Sunday, November 25, 2012

Learn about trading Descending Triangle

The AUD/NZD is usually known as a quiet trading Foreign exchange pair. This currency has been moving sideways, neither breaking new lows nor highs. One strategy we can get benefit of fluctuation market is to find pricing patterns using resistance and support. In this article we will learn about trading Descending Triangle chart formation.

The main triangle trading system can been seen described below. Forex traders plan to trade the descending triangles bearish, and find to short position AUDNZD at its last resistance levels.

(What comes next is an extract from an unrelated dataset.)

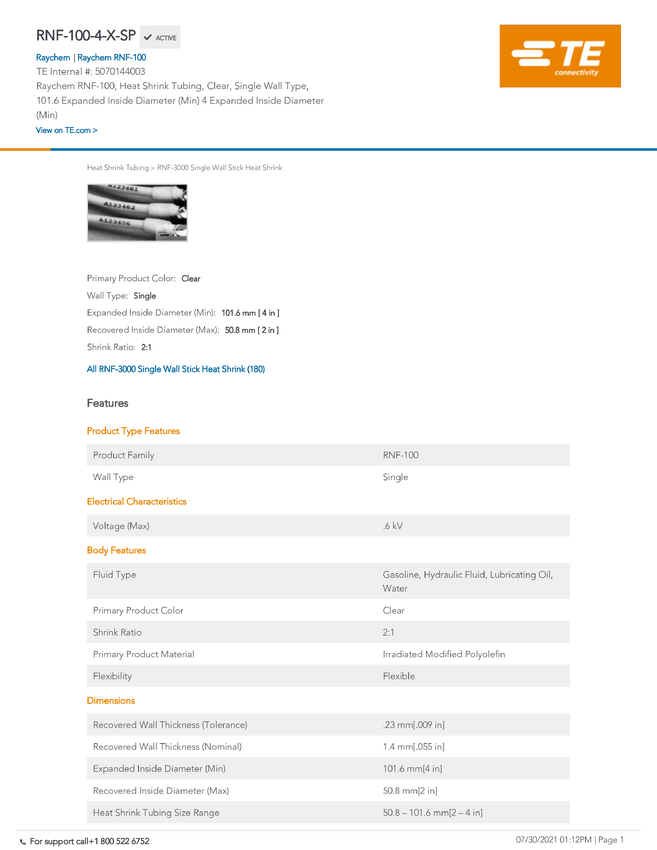Click the RNF-100-4-X-SP part number title

pyautogui.click(x=86, y=36)
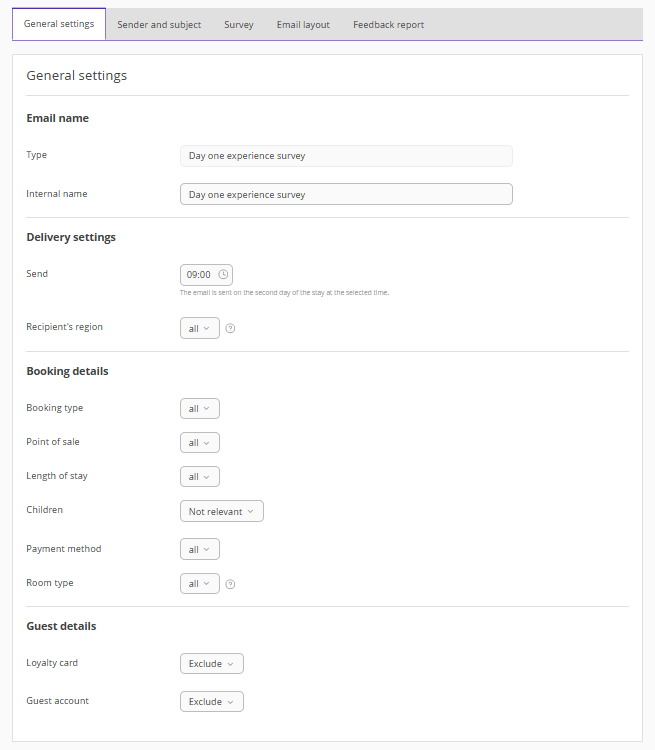The height and width of the screenshot is (750, 655).
Task: Click the Type field showing survey name
Action: click(346, 156)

Our entry position can be found by determining resistance by making a declining trendline. Last resistance is found close near 1.2900 making it the first entry to consider short position.
Stop loss should be plotted above the last resistance level inn case market price breaks high against our trading position. Descending triangles pattern can also let a Forex trader to target support level, close the last low, as a potential profit taking level.

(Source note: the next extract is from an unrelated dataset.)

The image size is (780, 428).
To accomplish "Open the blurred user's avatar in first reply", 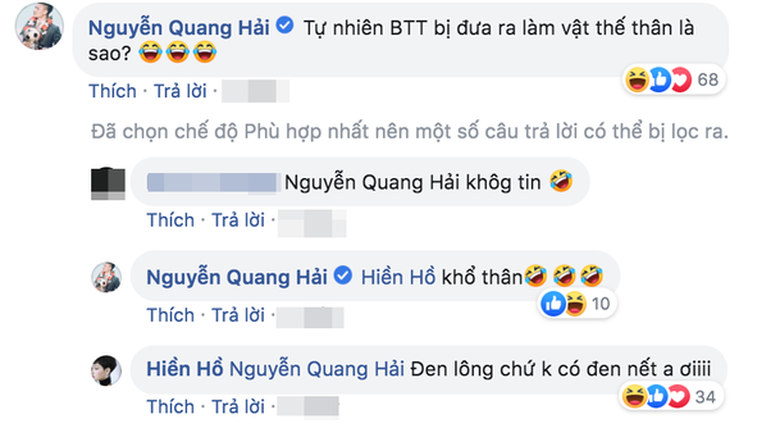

It's necessary to know that descending triangles pattern occur prior to a market breakout. These triangle chart patterns have a bearish potential and their presence on a graph is usually seen as a bearish trend continuation. If a descending triangle pattern is found at the high of an bullish trend a descending triangle chart pattern can give signal a pending reversal. Regardless of the direction taken, Forex breakout traders may choose to entry the Forex market if the currency pair trade through support or resistance lines.